The initial results don't look good if you're name's Dan and you want to avoid getting a pie in the face at OSCON though, as Dan pointed out, there's a few tricks still to be played in this area. Anyway, benchmark.pl is now in the CVS tree if you want to play with it.

http://groups.google.com

Speeling mistacks

The ever helpful chromatic applied Bernhard Schmalhofer's patch to fix up an endemic speling mostake in some tests. Apparently DESCRIPTION isn't spelt "DECSRIPTION".

http://groups.google.com

Dates and Times

Discussion of parrot's handling of dates and times continued this week too. Joshua Hoblitt who works on DateTime.pm (a very handy base for doing date/time handling in Perl 5, you should check it out) said that the DateTime people really, really want is "an epoch that's absolutely fixed across all platforms."

There was also some discussion of where the opcode/library boundary should be placed, with some arguing that the likes of strftime should be implemented as opcodes. Melvin Smith responded to this with what seems to me to be a very telling point: "If we cannot provide a decently performing VM that makes people want to write stuff in bytecode (or compiled to bytecode) we have failed anyway".
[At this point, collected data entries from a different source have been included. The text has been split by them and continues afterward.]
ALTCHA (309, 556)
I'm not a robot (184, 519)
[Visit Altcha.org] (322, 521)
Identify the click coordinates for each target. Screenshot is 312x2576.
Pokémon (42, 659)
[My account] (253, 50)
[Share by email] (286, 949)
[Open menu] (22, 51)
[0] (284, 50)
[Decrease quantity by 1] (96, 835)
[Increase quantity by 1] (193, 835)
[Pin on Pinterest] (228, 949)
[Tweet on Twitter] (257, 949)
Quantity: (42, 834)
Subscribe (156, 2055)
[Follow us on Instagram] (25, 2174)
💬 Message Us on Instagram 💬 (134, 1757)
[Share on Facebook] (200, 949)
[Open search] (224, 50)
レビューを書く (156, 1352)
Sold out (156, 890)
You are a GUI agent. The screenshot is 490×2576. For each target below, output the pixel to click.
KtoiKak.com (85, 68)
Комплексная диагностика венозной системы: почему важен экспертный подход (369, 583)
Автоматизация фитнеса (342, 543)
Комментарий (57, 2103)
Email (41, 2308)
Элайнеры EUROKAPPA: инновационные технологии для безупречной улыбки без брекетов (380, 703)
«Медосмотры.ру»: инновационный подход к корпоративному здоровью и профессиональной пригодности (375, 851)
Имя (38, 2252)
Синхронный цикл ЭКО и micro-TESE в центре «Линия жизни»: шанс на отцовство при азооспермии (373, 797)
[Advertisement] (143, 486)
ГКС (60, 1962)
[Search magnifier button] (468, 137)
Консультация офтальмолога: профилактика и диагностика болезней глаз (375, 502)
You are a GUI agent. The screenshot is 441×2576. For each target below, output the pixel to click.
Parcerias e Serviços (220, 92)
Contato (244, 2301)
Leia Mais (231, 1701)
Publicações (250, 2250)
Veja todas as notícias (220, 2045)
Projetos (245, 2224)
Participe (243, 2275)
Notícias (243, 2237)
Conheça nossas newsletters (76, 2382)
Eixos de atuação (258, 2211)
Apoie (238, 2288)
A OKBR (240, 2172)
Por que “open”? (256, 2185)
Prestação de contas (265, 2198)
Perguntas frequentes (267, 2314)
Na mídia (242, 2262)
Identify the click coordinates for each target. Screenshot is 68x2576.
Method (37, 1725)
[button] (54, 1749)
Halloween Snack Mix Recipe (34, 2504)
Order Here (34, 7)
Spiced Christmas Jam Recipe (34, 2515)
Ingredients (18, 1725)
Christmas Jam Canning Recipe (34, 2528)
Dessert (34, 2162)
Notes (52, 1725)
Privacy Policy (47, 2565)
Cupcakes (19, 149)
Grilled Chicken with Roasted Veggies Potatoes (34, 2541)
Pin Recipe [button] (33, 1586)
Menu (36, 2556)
Toward the end of the week, Dan announced some decisions and questions. Larry had a few quibbles, but otherwise there have been no other comments. Personally, if I never hear the phrase "leap second" again, I'll not be unhappy.

http://groups.google.com

http://groups.google.com -- Dan's decisions

Alternate function calling scheme

Dan has come to the view that we need an alternative, light weight, calling convention for calling vtable opcode functions; the idea being that this should speed up objects a tad. He asked for suggestions.

Leo Tötsch wasn't convinced that we really need special calling conventions, arguing (with numbers) that it would be best to concentrate on speeding up object instantiation by optimizing object layout. Simon Glover agreed with him, noting that simply changing the Array that used to store class, classname and attributes gave him a speedup of around 15% on the object benchmarks.

http://groups.google.com

Summary Correction

Last week I said that we can't yet do delegated method calls for vtable functions with objects. Leo pointed out that, actually, we can now. Leo also disclaimed any responsibility for helping Brent Royal-Gordon (né Dax?) fix up the support functions for Parrot::Config, though Brent later claimed that he was merely the person doing the typing...

Jerome Quelin noted that parrotbug has already reached version 0.2.1 (I wonder what its version will be when Parrot 1.0.0 gets released).

http://groups.google.com

http://groups.google.com

Dead Object Detection improved

Not content with his work on everything else this week, Leo has revisited the Garbage Collector and tracked down a couple of bugs including a really nasty sounding one that caused disappearing continuations. He even isolated the problem with a test.

http://groups.google.com

Rejigging trace output

Leo's rearranged the output of parrot -t slightly in an effort to make it more readable. Jens Rieks was impressed and pointed out a couple of issues, which Leo quickly fixed.

http://groups.google.com

Namespaces in IMCC

Dan's day job continues to be a handy driver of Parrot development. This time he needs to make use of namespaces and, whilst namespaces themselves aren't completely nailed down yet, there's enough there that the time has come to work out the syntax for working with them in IMCC. He proposed

    .namespace [foo; bar; baz]

as a way of setting the current namespace to foo::bar::baz (in Perl style, your language may vary). Leo was okay with that as far as it went, but pointed out that things were slightly more complicated than Dan's proposal implied. He suggested that the time was right to sort out the duties of the PIR assembler towards variable names, name mangling, lexical scopes, namespaces, globals and all that good stuff. Dan punted slightly on this latter part, saying that, in general it shouldn't be the assembler's job to track them. The current namespace would simply be used as the namespace in which to place any subsequently defined functions. There was the sound of a hand slapping a forehead from Austria, and Leo went off and implemented it.

http://groups.google.com

New library, objecthacks.imc

In the process of redoing the Parrot Data::Dumper to use objects, Jens Rieks built a library of helper functions to make object usage easier, so he submitted it to the list as a standalone library. Leo checked it in, you can find it at library/objecthacks.imc

http://groups.google.com

Implementing stat?

Leo Tötsch proposed a stat opcode for finding out about things in the filesystem. He outlined a proposed interface. Dan agreed that we'd need something, but that Leo's proposal was far too unix-centric to work for a cross platform platform like Parrot. He suggested going back to first principles and working out what information would be needed (and possibly available). He also said that one of his guiding principles for Parrot was that he would "rather not re-implement and expose 35 years worth of 'Whoops, that turned out to be a bad idea' crud."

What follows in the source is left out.